WHAT TO WORK ON: All lines from the entries below that contain the string "Hybrid" should be copied out.

◇ ◇ ◇ ◇ ◇ ◇ ◇

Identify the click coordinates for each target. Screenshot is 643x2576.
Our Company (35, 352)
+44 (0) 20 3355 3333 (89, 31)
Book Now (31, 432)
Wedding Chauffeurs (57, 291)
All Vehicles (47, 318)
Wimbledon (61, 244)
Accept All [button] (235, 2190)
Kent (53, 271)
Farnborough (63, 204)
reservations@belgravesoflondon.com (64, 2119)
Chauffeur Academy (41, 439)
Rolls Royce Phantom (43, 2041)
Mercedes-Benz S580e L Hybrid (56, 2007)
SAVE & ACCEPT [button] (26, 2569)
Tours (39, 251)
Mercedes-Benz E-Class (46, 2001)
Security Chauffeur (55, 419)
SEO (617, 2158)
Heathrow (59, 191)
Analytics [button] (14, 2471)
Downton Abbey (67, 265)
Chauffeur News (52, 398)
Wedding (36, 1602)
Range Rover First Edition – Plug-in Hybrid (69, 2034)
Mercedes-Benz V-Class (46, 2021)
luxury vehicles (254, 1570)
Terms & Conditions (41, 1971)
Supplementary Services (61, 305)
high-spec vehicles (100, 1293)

◇ ◇ ◇ ◇ ◇ ◇ ◇

EXERCISE SOLUTION:
Mercedes-Benz S580e L Hybrid (56, 2007)
Range Rover First Edition – Plug-in Hybrid (69, 2034)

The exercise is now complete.